Parsonsia lanceolata

rough silkpod

 

Parsonsia lanceolata

R.Br. 1810

pronounced: par-SONZ-ee-uh lan-see-oh-LAH-tuh

(Apocynaceae — the oleander family)

 

common name: rough silkpod

native 4Parsonsia was named by Robert Brown in 1810 in honour of James Parsons (1705–1770), English physician and Fellow of the Royal Society; lanceolata is from the Latin lancea, a lance or spear.

This plant is a climber with twining stems that ascends to about 4 m high, clambering over other plants.

The roots are strong and wiry, developing tubers that are initially slender and white, but after a time become larger, and brown in colour.

The leaves are variable in shape, from the lanceolate indicated by the specific, to narrow- or broad-elliptic; they are mostly 3 – 10 cm long, and anything up to 5 cm or even more in width, the apex obtuse, emarginate or shortly acute with a short stiff point; the base is cuneate, and both surfaces of the leaf are either glabrous or shortly pubescent, with the hairs difficult to make out except by using a lens. The leaves are leathery to stiff, with a petiole up to about 1 cm in length.

The flowers are borne in compact axillary cymes containing 10 – 50 flowers, with pedicels 1 – 4 mm long, the calyx lobes narrowly lanceolate, approximately 2 mm long; the corolla tube a little more than 1 mm long, the lobes erect, ovate-lanceolate, 3 or 4 mm long. The anthers are fused together to form a cone about 3 mm long surrounding the stigma, each anther sac ending in a long tail at the base. Pollen is produced only in the upper half of each anther. The stamen filaments are free from one another at the base, but fused further up before becoming free again. The flower colour varies from cream to rose.

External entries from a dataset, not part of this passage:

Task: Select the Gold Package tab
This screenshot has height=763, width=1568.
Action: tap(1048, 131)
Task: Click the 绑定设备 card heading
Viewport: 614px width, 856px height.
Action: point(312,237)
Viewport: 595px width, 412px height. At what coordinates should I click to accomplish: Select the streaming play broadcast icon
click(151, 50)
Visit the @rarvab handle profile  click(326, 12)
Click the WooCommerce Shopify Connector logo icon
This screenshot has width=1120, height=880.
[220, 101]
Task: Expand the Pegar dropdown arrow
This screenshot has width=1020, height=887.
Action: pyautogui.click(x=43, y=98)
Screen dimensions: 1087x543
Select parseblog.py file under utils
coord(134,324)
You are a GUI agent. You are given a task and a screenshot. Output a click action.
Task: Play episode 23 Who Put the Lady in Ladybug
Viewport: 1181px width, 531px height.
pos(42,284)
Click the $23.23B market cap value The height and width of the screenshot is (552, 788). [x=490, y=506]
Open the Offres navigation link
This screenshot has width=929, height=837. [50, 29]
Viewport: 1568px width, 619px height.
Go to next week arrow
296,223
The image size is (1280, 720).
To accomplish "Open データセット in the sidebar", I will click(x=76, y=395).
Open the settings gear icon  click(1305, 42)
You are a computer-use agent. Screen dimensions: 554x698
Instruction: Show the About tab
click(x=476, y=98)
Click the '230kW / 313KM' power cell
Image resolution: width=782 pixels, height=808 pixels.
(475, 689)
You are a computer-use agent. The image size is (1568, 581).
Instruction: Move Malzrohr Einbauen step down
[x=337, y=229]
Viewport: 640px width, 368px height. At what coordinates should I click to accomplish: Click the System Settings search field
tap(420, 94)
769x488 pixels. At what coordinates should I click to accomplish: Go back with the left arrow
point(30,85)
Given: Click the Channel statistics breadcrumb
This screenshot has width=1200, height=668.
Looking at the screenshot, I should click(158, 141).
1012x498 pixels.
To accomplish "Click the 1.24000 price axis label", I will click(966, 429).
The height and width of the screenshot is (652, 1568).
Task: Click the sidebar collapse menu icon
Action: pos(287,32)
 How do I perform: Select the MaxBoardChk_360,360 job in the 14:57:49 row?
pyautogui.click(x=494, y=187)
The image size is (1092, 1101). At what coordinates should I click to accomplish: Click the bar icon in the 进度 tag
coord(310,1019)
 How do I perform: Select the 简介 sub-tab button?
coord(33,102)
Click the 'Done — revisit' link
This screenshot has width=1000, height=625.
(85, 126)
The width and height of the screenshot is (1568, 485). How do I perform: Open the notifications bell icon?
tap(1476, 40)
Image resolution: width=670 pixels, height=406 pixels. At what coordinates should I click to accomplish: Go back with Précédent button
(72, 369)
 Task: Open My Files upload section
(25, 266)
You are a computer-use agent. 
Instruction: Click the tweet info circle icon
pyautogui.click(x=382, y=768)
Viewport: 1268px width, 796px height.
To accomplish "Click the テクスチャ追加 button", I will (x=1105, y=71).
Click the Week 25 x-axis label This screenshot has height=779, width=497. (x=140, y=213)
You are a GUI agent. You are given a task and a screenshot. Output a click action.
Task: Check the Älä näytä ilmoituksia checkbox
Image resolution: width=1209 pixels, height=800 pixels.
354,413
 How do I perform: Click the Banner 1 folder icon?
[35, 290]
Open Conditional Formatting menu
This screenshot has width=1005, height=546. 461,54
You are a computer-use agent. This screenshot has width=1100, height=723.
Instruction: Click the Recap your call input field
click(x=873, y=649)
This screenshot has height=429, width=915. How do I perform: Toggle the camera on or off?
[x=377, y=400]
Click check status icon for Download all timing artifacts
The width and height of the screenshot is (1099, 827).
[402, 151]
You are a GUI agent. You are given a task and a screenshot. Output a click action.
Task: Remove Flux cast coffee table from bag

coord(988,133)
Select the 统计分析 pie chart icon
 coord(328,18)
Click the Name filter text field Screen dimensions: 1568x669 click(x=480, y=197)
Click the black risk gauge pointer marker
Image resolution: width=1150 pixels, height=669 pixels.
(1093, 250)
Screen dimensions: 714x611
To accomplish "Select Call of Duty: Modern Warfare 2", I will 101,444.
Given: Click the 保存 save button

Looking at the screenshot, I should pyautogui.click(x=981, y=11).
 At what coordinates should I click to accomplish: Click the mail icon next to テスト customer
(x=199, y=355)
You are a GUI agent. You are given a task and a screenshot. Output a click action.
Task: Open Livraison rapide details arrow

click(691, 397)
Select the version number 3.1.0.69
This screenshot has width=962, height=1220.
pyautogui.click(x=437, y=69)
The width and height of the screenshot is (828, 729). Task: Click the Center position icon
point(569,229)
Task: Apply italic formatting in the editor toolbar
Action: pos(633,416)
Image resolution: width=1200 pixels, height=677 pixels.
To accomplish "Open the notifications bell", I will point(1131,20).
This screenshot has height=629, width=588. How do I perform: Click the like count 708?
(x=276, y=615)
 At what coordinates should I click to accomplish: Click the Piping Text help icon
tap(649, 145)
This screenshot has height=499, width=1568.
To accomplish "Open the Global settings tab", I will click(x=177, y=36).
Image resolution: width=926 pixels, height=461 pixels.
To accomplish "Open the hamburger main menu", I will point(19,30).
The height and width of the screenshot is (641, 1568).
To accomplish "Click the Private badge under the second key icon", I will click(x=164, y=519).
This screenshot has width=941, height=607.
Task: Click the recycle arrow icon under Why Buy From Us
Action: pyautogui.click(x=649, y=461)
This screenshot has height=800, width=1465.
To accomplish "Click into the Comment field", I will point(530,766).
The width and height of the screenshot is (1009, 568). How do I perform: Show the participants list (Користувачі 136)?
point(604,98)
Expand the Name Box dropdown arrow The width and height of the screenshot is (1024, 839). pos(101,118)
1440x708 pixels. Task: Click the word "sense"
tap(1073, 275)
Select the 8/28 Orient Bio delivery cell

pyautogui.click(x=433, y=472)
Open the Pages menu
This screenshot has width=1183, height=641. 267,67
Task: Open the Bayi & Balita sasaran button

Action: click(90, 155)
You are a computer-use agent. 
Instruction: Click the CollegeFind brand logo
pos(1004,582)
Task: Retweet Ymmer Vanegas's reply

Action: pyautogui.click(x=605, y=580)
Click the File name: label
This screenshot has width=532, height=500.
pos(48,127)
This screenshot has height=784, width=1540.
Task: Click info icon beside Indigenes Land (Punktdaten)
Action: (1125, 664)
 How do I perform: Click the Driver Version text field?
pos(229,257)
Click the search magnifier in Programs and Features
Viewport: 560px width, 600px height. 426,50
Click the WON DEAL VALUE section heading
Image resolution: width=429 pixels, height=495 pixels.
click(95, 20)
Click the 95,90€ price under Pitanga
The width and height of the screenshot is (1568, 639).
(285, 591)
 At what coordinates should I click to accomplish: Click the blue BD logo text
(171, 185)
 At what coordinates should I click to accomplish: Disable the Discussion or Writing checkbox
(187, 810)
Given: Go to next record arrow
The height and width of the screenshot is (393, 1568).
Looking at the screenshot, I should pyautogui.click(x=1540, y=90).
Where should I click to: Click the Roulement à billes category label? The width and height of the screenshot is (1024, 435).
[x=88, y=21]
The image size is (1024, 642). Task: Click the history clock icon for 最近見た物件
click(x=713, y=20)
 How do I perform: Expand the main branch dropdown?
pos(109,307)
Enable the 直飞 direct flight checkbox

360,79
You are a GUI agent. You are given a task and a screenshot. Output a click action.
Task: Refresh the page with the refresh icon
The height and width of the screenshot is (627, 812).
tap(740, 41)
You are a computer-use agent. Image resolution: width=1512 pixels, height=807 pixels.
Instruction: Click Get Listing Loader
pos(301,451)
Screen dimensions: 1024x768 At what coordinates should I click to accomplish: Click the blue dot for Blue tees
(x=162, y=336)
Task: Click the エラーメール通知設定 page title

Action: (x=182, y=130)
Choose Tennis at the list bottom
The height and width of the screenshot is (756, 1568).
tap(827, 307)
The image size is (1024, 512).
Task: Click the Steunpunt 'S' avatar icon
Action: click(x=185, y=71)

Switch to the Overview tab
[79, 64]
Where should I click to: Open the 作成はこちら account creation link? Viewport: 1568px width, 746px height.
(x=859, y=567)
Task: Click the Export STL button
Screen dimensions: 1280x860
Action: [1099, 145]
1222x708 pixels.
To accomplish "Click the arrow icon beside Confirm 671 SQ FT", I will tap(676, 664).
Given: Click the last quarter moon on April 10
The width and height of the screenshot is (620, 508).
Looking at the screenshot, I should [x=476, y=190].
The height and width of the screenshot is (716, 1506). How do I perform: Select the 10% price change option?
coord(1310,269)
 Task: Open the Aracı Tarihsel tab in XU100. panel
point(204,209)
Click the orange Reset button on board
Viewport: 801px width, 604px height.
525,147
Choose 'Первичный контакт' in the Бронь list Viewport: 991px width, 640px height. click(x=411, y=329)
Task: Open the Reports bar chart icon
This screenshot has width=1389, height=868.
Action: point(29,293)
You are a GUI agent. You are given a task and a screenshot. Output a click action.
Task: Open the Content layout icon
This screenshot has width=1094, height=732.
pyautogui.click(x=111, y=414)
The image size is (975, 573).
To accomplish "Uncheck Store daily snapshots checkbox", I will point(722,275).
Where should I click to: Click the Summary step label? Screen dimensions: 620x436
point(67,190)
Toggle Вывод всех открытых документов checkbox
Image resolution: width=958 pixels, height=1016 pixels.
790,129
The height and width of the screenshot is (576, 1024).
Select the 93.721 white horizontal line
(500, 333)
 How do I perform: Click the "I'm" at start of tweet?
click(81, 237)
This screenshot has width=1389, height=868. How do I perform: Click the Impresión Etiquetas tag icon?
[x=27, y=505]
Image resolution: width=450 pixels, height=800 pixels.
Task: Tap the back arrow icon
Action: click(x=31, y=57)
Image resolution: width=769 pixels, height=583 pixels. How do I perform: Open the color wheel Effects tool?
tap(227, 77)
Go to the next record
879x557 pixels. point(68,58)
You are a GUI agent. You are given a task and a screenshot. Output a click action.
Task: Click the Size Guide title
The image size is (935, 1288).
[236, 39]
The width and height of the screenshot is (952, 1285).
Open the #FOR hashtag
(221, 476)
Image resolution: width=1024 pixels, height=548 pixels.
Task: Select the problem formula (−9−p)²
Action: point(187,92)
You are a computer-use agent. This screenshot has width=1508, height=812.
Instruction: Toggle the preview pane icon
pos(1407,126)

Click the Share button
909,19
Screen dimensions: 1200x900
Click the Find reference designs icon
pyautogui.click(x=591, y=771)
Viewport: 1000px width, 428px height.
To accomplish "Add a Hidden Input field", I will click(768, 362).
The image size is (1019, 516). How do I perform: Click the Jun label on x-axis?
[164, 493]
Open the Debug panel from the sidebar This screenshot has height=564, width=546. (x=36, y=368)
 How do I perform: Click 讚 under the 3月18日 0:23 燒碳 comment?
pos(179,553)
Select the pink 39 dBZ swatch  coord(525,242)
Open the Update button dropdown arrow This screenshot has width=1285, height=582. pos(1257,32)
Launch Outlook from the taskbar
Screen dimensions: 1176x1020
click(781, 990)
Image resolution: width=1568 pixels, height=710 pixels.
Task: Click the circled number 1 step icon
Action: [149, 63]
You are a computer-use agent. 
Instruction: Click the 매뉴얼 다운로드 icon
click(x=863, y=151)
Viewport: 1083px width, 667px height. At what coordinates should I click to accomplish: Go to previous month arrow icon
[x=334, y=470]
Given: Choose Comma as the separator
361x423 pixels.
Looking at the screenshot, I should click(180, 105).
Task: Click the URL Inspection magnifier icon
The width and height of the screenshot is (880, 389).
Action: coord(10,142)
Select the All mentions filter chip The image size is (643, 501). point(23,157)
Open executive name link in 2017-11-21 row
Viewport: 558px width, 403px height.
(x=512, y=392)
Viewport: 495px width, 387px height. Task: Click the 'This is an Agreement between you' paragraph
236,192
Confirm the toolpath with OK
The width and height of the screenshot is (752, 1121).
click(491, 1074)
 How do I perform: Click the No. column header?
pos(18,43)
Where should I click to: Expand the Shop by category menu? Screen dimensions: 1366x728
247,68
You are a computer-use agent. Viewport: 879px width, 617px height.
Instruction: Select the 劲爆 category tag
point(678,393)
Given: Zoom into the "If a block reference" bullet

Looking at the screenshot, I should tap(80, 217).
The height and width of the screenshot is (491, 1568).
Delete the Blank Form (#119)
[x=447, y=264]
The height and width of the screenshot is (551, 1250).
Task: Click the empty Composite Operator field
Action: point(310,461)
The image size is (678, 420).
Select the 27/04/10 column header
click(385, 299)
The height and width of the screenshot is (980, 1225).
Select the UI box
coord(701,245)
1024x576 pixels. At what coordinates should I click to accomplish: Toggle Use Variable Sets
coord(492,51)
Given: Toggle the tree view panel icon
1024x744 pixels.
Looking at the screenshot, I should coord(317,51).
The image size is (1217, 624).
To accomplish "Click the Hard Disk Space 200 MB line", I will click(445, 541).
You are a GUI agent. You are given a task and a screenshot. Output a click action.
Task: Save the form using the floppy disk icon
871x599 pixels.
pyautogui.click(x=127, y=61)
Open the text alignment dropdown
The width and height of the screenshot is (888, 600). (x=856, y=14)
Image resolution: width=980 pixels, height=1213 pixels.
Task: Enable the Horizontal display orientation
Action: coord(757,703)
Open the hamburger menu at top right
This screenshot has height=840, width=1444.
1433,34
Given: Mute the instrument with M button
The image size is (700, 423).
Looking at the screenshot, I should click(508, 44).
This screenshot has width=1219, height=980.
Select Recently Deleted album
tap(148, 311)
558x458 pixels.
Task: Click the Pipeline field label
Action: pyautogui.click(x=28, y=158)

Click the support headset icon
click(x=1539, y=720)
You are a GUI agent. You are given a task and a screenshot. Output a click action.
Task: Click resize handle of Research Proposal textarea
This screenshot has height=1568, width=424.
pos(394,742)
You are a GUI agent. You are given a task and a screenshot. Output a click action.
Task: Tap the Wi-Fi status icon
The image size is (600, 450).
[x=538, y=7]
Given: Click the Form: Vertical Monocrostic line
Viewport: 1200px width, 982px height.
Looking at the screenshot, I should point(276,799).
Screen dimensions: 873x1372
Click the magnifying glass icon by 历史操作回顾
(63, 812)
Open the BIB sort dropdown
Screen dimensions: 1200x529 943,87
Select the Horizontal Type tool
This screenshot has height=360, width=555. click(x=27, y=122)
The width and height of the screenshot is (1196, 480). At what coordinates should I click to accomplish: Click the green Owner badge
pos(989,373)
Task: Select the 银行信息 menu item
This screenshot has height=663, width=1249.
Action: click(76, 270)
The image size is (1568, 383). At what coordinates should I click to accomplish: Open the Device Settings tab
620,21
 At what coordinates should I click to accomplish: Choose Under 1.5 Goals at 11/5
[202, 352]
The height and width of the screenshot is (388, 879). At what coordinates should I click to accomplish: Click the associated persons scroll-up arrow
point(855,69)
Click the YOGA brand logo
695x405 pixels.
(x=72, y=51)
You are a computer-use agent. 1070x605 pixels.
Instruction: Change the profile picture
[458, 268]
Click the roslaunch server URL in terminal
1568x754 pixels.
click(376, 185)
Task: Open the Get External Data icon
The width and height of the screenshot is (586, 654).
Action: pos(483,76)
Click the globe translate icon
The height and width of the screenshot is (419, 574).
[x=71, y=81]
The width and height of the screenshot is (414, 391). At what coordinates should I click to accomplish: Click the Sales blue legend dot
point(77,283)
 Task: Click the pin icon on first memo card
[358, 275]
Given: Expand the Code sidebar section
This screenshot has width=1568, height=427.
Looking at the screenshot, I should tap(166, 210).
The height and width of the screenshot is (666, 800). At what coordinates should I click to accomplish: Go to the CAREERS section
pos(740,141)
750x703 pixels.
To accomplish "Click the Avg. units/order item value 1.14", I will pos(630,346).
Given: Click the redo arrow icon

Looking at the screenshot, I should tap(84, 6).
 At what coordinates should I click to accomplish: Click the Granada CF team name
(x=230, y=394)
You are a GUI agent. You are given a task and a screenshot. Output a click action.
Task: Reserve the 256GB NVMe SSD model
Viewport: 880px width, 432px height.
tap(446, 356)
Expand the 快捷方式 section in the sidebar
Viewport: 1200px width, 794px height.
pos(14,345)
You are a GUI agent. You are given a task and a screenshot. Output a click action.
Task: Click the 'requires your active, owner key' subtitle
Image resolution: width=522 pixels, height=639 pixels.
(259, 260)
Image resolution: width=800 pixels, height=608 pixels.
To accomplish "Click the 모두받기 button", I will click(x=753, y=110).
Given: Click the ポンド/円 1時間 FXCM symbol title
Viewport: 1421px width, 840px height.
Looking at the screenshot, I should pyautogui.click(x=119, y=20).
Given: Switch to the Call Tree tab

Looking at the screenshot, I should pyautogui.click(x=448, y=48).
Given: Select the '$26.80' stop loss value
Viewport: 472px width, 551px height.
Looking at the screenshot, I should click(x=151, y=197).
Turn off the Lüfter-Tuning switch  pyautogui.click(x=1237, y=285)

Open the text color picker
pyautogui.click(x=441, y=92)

The fruits are pods about 1 cm wide by up to 12 cm long, the surface covered with short hairs; there are numerous seeds, almost 1 cm long with white plumes 2 or 3 cm in length.

The plant occurs in north-east Queensland, where it is generally confined to monsoon forests or vine thickets, and down the east coast of both Queensland and NSW, as far south as the Hunter Valley.

This is a food plant for the Common Crow butterfly.

When in flower it is extremely popular with honey bees and small native bees;the latter burrow down into the individual flowers before they are fully open, attracted by the heady scent and copious nectar.

The plants photographed were by the side of Mandalay Avenue, Nelly Bay, and by the roadway up to Nobby Head in Picnic Bay.